**GIVEN INSTRUCTION**
Reproduce the data below line for line, leaving every character unchanged.

**AVAILABLE DATA**
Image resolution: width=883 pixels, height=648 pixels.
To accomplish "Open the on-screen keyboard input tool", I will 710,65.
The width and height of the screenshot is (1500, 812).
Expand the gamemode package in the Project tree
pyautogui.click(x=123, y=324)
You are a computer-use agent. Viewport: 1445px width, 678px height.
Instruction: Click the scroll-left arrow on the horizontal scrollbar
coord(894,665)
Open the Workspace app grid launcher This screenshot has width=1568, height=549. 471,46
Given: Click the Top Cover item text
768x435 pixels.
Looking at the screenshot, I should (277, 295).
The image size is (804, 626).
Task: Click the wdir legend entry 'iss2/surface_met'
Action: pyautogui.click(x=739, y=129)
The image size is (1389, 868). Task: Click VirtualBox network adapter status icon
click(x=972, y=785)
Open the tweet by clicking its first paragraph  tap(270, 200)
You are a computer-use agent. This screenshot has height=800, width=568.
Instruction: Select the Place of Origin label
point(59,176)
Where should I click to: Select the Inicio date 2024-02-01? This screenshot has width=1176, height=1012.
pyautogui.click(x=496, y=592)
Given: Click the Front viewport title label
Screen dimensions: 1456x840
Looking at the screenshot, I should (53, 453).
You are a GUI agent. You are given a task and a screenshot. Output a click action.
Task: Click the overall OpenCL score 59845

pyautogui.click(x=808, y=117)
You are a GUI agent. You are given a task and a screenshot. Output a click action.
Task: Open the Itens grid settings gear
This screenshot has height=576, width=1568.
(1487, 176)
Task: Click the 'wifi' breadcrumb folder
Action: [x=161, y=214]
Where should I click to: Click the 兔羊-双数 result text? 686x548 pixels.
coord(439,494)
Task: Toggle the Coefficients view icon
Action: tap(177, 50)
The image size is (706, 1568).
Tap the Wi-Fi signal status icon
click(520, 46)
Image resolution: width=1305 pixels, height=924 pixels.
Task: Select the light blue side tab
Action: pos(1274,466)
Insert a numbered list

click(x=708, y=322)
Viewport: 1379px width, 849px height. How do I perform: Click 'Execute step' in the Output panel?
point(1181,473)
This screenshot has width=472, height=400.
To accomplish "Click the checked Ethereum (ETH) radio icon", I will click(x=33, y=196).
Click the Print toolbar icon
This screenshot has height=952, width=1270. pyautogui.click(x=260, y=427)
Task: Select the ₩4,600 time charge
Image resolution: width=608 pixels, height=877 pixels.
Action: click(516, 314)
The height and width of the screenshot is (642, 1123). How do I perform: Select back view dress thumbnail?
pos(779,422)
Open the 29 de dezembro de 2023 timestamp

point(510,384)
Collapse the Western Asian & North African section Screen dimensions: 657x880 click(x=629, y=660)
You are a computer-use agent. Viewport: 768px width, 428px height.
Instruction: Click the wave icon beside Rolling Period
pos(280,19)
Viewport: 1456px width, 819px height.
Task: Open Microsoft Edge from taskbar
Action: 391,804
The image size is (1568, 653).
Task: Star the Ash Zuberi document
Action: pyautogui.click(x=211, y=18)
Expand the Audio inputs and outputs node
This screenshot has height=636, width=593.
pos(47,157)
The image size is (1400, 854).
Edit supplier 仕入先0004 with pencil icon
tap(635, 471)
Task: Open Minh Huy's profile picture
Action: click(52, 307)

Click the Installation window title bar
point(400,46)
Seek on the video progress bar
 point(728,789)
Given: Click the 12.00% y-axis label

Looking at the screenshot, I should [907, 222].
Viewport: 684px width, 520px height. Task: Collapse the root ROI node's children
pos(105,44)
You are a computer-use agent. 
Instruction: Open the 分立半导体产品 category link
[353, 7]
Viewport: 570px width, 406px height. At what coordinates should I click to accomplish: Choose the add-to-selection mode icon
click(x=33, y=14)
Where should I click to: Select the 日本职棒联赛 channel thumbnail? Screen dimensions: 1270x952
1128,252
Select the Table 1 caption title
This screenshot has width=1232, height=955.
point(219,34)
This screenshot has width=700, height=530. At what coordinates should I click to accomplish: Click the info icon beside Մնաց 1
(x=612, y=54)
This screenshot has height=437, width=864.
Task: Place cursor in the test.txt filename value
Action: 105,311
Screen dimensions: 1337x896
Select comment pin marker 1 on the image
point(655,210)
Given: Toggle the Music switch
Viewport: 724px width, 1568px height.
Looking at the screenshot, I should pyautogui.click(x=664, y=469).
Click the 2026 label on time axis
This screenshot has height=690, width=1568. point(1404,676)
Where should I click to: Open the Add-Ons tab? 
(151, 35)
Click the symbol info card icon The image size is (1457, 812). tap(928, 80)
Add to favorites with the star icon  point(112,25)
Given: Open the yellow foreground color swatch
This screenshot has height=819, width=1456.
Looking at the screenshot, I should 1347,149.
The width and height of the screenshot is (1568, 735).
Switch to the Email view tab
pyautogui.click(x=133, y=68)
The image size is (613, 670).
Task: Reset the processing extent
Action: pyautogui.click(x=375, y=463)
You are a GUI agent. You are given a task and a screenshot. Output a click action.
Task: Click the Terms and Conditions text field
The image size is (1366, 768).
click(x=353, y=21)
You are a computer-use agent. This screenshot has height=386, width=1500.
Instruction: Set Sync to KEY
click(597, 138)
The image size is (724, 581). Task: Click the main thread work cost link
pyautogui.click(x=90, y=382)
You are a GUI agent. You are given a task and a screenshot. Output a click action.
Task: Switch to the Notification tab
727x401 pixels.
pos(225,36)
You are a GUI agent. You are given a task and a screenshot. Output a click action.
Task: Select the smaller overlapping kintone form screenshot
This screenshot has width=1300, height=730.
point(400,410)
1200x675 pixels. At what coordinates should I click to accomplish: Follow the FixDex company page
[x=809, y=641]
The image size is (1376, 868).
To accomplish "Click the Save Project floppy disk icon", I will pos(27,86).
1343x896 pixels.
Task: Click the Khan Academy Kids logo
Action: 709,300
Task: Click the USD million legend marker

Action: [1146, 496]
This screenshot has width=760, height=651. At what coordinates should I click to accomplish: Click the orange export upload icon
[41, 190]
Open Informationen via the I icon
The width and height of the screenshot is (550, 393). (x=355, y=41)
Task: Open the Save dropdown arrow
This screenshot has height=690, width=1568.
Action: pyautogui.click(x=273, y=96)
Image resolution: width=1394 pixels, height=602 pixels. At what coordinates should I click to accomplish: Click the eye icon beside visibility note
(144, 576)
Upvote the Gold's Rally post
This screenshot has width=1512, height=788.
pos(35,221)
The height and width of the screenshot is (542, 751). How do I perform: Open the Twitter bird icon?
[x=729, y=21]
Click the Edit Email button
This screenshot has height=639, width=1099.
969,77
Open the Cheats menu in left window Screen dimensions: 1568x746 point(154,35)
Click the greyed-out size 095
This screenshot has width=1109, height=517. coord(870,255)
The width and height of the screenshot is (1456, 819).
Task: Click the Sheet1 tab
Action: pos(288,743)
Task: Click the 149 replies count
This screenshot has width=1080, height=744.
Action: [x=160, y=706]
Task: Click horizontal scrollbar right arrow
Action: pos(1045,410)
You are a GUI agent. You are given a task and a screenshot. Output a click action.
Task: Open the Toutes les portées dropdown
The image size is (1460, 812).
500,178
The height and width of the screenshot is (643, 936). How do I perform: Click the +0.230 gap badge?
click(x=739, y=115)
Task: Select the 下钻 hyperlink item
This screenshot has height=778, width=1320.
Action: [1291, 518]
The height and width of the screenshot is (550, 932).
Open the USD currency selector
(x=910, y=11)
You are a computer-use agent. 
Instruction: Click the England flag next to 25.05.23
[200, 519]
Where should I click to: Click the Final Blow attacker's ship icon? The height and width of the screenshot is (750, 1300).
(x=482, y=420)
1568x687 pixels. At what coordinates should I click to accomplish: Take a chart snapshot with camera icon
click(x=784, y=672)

**TASK ANSWER**
Image resolution: width=883 pixels, height=648 pixels.
To accomplish "Open the on-screen keyboard input tool", I will 710,65.
The width and height of the screenshot is (1500, 812).
Expand the gamemode package in the Project tree
pyautogui.click(x=123, y=324)
You are a computer-use agent. Viewport: 1445px width, 678px height.
Instruction: Click the scroll-left arrow on the horizontal scrollbar
coord(894,665)
Open the Workspace app grid launcher This screenshot has width=1568, height=549. 471,46
Given: Click the Top Cover item text
768x435 pixels.
Looking at the screenshot, I should (277, 295).
The image size is (804, 626).
Task: Click the wdir legend entry 'iss2/surface_met'
Action: pyautogui.click(x=739, y=129)
The image size is (1389, 868). Task: Click VirtualBox network adapter status icon
click(x=972, y=785)
Open the tweet by clicking its first paragraph  tap(270, 200)
You are a computer-use agent. This screenshot has height=800, width=568.
Instruction: Select the Place of Origin label
point(59,176)
Where should I click to: Select the Inicio date 2024-02-01? This screenshot has width=1176, height=1012.
pyautogui.click(x=496, y=592)
Given: Click the Front viewport title label
Screen dimensions: 1456x840
Looking at the screenshot, I should (53, 453).
You are a GUI agent. You are given a task and a screenshot. Output a click action.
Task: Click the overall OpenCL score 59845

pyautogui.click(x=808, y=117)
You are a GUI agent. You are given a task and a screenshot. Output a click action.
Task: Open the Itens grid settings gear
This screenshot has height=576, width=1568.
(1487, 176)
Task: Click the 'wifi' breadcrumb folder
Action: [x=161, y=214]
Where should I click to: Click the 兔羊-双数 result text? 686x548 pixels.
coord(439,494)
Task: Toggle the Coefficients view icon
Action: tap(177, 50)
The image size is (706, 1568).
Tap the Wi-Fi signal status icon
click(520, 46)
Image resolution: width=1305 pixels, height=924 pixels.
Task: Select the light blue side tab
Action: pos(1274,466)
Insert a numbered list

click(x=708, y=322)
Viewport: 1379px width, 849px height. How do I perform: Click 'Execute step' in the Output panel?
point(1181,473)
This screenshot has width=472, height=400.
To accomplish "Click the checked Ethereum (ETH) radio icon", I will click(x=33, y=196).
Click the Print toolbar icon
This screenshot has height=952, width=1270. pyautogui.click(x=260, y=427)
Task: Select the ₩4,600 time charge
Image resolution: width=608 pixels, height=877 pixels.
Action: click(516, 314)
The height and width of the screenshot is (642, 1123). How do I perform: Select back view dress thumbnail?
pos(779,422)
Open the 29 de dezembro de 2023 timestamp

point(510,384)
Collapse the Western Asian & North African section Screen dimensions: 657x880 click(x=629, y=660)
You are a computer-use agent. Viewport: 768px width, 428px height.
Instruction: Click the wave icon beside Rolling Period
pos(280,19)
Viewport: 1456px width, 819px height.
Task: Open Microsoft Edge from taskbar
Action: 391,804
The image size is (1568, 653).
Task: Star the Ash Zuberi document
Action: pyautogui.click(x=211, y=18)
Expand the Audio inputs and outputs node
This screenshot has height=636, width=593.
pos(47,157)
The image size is (1400, 854).
Edit supplier 仕入先0004 with pencil icon
tap(635, 471)
Task: Open Minh Huy's profile picture
Action: click(52, 307)

Click the Installation window title bar
point(400,46)
Seek on the video progress bar
 point(728,789)
Given: Click the 12.00% y-axis label

Looking at the screenshot, I should [907, 222].
Viewport: 684px width, 520px height. Task: Collapse the root ROI node's children
pos(105,44)
You are a computer-use agent. 
Instruction: Open the 分立半导体产品 category link
[353, 7]
Viewport: 570px width, 406px height. At what coordinates should I click to accomplish: Choose the add-to-selection mode icon
click(x=33, y=14)
Where should I click to: Select the 日本职棒联赛 channel thumbnail? Screen dimensions: 1270x952
1128,252
Select the Table 1 caption title
This screenshot has width=1232, height=955.
point(219,34)
This screenshot has width=700, height=530. At what coordinates should I click to accomplish: Click the info icon beside Մնաց 1
(x=612, y=54)
This screenshot has height=437, width=864.
Task: Place cursor in the test.txt filename value
Action: 105,311
Screen dimensions: 1337x896
Select comment pin marker 1 on the image
point(655,210)
Given: Toggle the Music switch
Viewport: 724px width, 1568px height.
Looking at the screenshot, I should pyautogui.click(x=664, y=469).
Click the 2026 label on time axis
This screenshot has height=690, width=1568. point(1404,676)
Where should I click to: Open the Add-Ons tab? 
(151, 35)
Click the symbol info card icon The image size is (1457, 812). tap(928, 80)
Add to favorites with the star icon  point(112,25)
Given: Open the yellow foreground color swatch
This screenshot has height=819, width=1456.
Looking at the screenshot, I should 1347,149.
The width and height of the screenshot is (1568, 735).
Switch to the Email view tab
pyautogui.click(x=133, y=68)
The image size is (613, 670).
Task: Reset the processing extent
Action: pyautogui.click(x=375, y=463)
You are a GUI agent. You are given a task and a screenshot. Output a click action.
Task: Click the Terms and Conditions text field
The image size is (1366, 768).
click(x=353, y=21)
You are a computer-use agent. This screenshot has height=386, width=1500.
Instruction: Set Sync to KEY
click(597, 138)
The image size is (724, 581). Task: Click the main thread work cost link
pyautogui.click(x=90, y=382)
You are a GUI agent. You are given a task and a screenshot. Output a click action.
Task: Switch to the Notification tab
727x401 pixels.
pos(225,36)
You are a GUI agent. You are given a task and a screenshot. Output a click action.
Task: Select the smaller overlapping kintone form screenshot
This screenshot has width=1300, height=730.
point(400,410)
1200x675 pixels. At what coordinates should I click to accomplish: Follow the FixDex company page
[x=809, y=641]
The image size is (1376, 868).
To accomplish "Click the Save Project floppy disk icon", I will pos(27,86).
1343x896 pixels.
Task: Click the Khan Academy Kids logo
Action: 709,300
Task: Click the USD million legend marker

Action: [1146, 496]
This screenshot has width=760, height=651. At what coordinates should I click to accomplish: Click the orange export upload icon
[41, 190]
Open Informationen via the I icon
The width and height of the screenshot is (550, 393). (x=355, y=41)
Task: Open the Save dropdown arrow
This screenshot has height=690, width=1568.
Action: pyautogui.click(x=273, y=96)
Image resolution: width=1394 pixels, height=602 pixels. At what coordinates should I click to accomplish: Click the eye icon beside visibility note
(144, 576)
Upvote the Gold's Rally post
This screenshot has width=1512, height=788.
pos(35,221)
The height and width of the screenshot is (542, 751). How do I perform: Open the Twitter bird icon?
[x=729, y=21]
Click the Edit Email button
This screenshot has height=639, width=1099.
969,77
Open the Cheats menu in left window Screen dimensions: 1568x746 point(154,35)
Click the greyed-out size 095
This screenshot has width=1109, height=517. coord(870,255)
The width and height of the screenshot is (1456, 819).
Task: Click the Sheet1 tab
Action: pos(288,743)
Task: Click the 149 replies count
This screenshot has width=1080, height=744.
Action: [x=160, y=706]
Task: Click horizontal scrollbar right arrow
Action: pos(1045,410)
You are a GUI agent. You are given a task and a screenshot. Output a click action.
Task: Open the Toutes les portées dropdown
The image size is (1460, 812).
500,178
The height and width of the screenshot is (643, 936). How do I perform: Click the +0.230 gap badge?
click(x=739, y=115)
Task: Select the 下钻 hyperlink item
This screenshot has height=778, width=1320.
Action: [1291, 518]
The height and width of the screenshot is (550, 932).
Open the USD currency selector
(x=910, y=11)
You are a computer-use agent. 
Instruction: Click the England flag next to 25.05.23
[200, 519]
Where should I click to: Click the Final Blow attacker's ship icon? The height and width of the screenshot is (750, 1300).
(x=482, y=420)
1568x687 pixels. At what coordinates should I click to accomplish: Take a chart snapshot with camera icon
click(x=784, y=672)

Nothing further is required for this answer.